E, em seguida, reforça:

“A arrematação não pode ser considerada um fundamento autônomo do direito que o arrematante adquire. A arrematação é ato que se dá entre o Estado (o juízo) e o maior lançador (arrematante), e não entre o mais lançador (arrematante) e o executado; isso, porém, não exclui que se exija – como de fato se exige -, no suporte fático da arrematação (e, logo, no suporte fático da aquisição imobiliária fundada na arrematação), a existência do direito que, perdido para o executado, é então objeto de disposição em favor do arrematante. Ora, se essa existência do direito anterior está pressuposta e é exigida, então – quod erat demonstrandum – a aquisição é derivada (e não originária)” (op. cit., p. 118).

Para o mesmo Norte aponta a pacificada jurisprudência deste Colendo Conselho Superior da Magistratura:

“REGISTRO DE IMÓVEIS. Dúvida. Registro de carta de adjudicação. Modo derivado de aquisição da propriedade. Modificação do posicionamento anterior do Conselho Superior da Magistratura. Análise da natureza jurídica do ato de adjudicação. Fundamentos que não afastam a natureza derivada da transmissão coativa. Óbices ao registro mantidos. Recurso não provido.” (APELAÇÃO CÍVEL: 9000001-34.2013.8.26.0531, Rel. Des. Elliot Akel, j. 7/10/14)

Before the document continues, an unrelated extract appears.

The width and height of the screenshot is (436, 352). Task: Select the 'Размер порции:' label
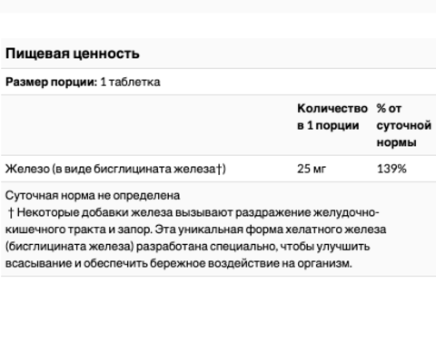click(x=51, y=82)
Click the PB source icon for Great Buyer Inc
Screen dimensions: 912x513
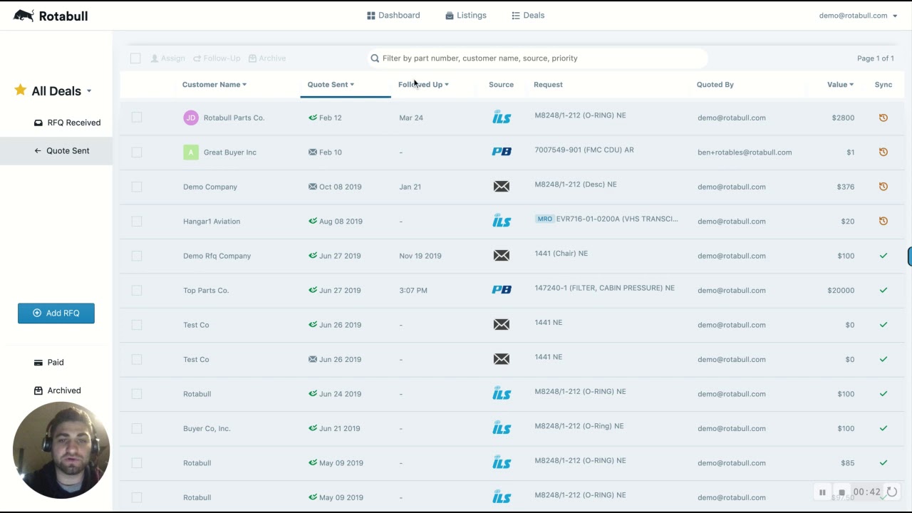pyautogui.click(x=502, y=152)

“Apesar de se tratar de título judicial, está ele sujeito à qualificação registrária. O fato de tratar-se o título de mandado judicial não o torna imune à qualificação registrária, sob o estrito ângulo da regularidade formal. O exame da legalidade não promove incursão sobre o mérito da decisão judicial, mas à apreciação das formalidades extrínsecas da ordem e à conexão de seus dados com o registro e a sua formalização instrumental” (Ap. Cível nº 31881-0/1).

Por fim, cabe notar que o só fato de haver carta de adjudicação do imóvel expedida em favor da empresa que figurou como devedora na execução em que se deu a arrematação não basta para dar por observado o princípio da continuidade, seguindo inviável o registro da carta de arrematação em pauta. Essencial, para tanto, que se promova, antes, efetivo registro da carta de adjudicação.

Nem se olvide que o recorrente tinha meios de verificar, previamente à arrematação, que o imóvel não estava registrado em nome da executada, de modo a saber das providências que haveria de adotar para alcançar o registro almejado.

Desta feita, bem postada a recusa do Sr. Oficial, nego provimento ao recurso.

MANOEL DE QUEIROZ PEREIRA CALÇAS

Corregedor Geral da Justiça e Relator (DJe de 08.11.2016 – SP)

Fonte: INR Publicações | 08/11/2016.